La joie même est mauvaise, lorsqu’elle prive de plaisirs plus grands que ceux qu’elle procure

Vous, qui prétendez que certaines choses désagréables sont bonnes, ne voulez-vous point désigner par là les gymnases, la guerre, le traitement des maladies par le feu, le fer, les purgations et la diète ? N’est-ce pas là ce que vous appelez bon, et en même temps désagréable ?
Ils le confesseraient.

Dites-vous qu’elles sont bonnes, parce que, dans le moment, elles vous causent les dernières douleurs et des peines très vives ? N’est-ce pas plutôt parce que vous leur devez dans la suite votre santé, la bonne constitution de votre corps, et l’état son salut, sa puissance et son opulence ? Ils en conviendraient, je pense.
Protagoras fut de mon avis.

Ces choses ne sont donc bonnes que parce qu’elles se terminent au plaisir, et parce qu’elles vous délivrent des peines, ou qu’elles les éloignent de vous. Pouvez-vous nous nommer quelque autre mesure que le plaisir et la douleur, que vous ayez en vue, pour assurer que ces choses sont bonnes ? Ils diraient que non, selon moi.
Et selon moi pareillement, dit Protagoras.
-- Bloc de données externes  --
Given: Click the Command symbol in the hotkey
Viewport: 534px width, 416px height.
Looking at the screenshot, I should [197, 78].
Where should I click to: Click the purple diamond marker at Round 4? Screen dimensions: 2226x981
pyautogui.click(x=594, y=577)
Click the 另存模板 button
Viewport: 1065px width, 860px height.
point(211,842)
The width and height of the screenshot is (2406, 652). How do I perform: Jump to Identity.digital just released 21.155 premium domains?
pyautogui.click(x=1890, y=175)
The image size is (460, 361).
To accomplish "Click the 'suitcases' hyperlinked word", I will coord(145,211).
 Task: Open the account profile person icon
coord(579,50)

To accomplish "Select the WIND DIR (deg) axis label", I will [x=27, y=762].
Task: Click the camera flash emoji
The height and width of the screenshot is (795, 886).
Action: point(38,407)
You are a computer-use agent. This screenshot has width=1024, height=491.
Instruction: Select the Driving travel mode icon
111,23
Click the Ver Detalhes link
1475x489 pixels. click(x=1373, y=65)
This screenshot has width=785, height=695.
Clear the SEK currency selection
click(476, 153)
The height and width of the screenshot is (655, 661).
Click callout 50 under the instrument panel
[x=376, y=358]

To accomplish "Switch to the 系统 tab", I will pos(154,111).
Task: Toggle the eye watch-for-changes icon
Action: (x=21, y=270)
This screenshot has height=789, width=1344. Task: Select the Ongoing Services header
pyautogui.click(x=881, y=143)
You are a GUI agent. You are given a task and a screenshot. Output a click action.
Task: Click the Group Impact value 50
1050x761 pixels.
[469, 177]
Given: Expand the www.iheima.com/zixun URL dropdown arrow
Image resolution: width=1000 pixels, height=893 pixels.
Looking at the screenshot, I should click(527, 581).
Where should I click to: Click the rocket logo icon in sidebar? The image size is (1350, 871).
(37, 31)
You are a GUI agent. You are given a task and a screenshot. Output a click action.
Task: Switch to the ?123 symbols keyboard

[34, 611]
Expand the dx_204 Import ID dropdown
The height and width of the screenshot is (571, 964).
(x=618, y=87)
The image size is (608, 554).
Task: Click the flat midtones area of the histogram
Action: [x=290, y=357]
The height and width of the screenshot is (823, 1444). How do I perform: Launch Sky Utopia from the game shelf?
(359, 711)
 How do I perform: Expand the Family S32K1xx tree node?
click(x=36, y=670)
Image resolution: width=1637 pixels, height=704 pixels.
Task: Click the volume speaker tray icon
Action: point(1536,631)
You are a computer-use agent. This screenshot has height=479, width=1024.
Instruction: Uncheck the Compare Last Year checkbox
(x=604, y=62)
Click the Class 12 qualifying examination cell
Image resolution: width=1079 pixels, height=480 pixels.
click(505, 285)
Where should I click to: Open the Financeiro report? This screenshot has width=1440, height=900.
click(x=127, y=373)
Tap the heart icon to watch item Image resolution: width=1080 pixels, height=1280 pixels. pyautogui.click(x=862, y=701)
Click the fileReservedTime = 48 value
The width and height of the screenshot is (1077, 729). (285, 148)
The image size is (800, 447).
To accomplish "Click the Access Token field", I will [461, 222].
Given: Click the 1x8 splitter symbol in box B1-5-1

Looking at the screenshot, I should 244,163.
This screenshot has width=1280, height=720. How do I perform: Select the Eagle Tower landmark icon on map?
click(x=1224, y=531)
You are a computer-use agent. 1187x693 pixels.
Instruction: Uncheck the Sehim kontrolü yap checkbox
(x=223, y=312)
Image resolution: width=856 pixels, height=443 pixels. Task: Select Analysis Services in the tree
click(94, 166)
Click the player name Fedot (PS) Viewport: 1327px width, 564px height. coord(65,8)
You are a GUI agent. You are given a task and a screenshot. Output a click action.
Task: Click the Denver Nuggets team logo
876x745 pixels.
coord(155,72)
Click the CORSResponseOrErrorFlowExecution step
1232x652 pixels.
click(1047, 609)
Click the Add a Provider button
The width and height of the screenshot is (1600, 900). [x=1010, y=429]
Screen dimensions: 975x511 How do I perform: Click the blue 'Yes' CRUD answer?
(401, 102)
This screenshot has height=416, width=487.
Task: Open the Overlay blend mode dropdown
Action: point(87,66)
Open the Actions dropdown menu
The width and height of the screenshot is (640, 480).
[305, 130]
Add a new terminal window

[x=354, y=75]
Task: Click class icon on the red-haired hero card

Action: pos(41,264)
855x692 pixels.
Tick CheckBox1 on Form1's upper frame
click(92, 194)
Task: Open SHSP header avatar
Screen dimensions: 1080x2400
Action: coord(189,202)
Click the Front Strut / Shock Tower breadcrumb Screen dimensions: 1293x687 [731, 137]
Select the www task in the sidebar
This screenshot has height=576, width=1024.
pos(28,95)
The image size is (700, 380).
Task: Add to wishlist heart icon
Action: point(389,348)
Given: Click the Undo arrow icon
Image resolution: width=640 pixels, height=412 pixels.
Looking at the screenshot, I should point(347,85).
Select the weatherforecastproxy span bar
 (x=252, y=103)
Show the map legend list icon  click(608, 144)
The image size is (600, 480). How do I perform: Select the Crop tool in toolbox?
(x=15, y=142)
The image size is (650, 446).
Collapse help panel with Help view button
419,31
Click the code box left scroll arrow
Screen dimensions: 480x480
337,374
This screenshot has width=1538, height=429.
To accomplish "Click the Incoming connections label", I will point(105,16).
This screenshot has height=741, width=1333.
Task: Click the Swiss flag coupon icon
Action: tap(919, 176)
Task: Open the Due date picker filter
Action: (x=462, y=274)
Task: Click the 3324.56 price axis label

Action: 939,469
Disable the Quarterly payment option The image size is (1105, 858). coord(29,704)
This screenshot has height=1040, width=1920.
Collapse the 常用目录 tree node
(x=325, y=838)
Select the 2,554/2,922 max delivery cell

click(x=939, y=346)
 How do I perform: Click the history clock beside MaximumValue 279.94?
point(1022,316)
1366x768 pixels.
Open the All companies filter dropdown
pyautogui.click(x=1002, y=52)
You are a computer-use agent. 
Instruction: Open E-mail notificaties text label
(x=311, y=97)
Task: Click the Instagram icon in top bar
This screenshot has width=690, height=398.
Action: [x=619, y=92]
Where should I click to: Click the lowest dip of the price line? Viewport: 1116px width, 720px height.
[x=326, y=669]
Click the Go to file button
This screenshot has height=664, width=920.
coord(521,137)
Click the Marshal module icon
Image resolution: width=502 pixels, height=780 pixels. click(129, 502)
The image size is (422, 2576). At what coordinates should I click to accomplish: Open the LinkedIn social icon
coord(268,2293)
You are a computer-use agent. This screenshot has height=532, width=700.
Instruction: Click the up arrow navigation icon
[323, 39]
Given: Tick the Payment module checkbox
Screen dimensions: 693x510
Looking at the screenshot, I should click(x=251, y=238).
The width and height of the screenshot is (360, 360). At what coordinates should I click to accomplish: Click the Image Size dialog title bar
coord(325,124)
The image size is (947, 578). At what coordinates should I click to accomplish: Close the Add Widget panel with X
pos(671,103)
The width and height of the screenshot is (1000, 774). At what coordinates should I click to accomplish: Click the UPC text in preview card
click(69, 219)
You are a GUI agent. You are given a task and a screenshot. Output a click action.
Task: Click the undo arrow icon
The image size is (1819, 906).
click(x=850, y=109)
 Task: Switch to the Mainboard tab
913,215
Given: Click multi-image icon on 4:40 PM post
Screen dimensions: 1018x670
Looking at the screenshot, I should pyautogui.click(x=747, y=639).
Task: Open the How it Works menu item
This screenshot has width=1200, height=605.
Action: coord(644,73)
Ne poursuivez-vous pas le plaisir comme étant un bien, et ne fuyez-vous point la douleur comme un mal ?
Nous en convînmes tous deux.

Vous tenez donc la douleur pour un mal, et le plaisir pour un bien, puisque vous dites que la joie même est mauvaise, lorsqu’elle vous prive de plaisirs plus grands que ceux qu’elle vous procure, ou qu’elle vous cause des peines plus grandes que ne sont ses plaisirs , car si vous aviez quelque autre motif d’appeler la joie mauvaise, et que vous eussiez en vue une autre mesure, vous pourriez nous le dire. Or, vous n’en trouverez point.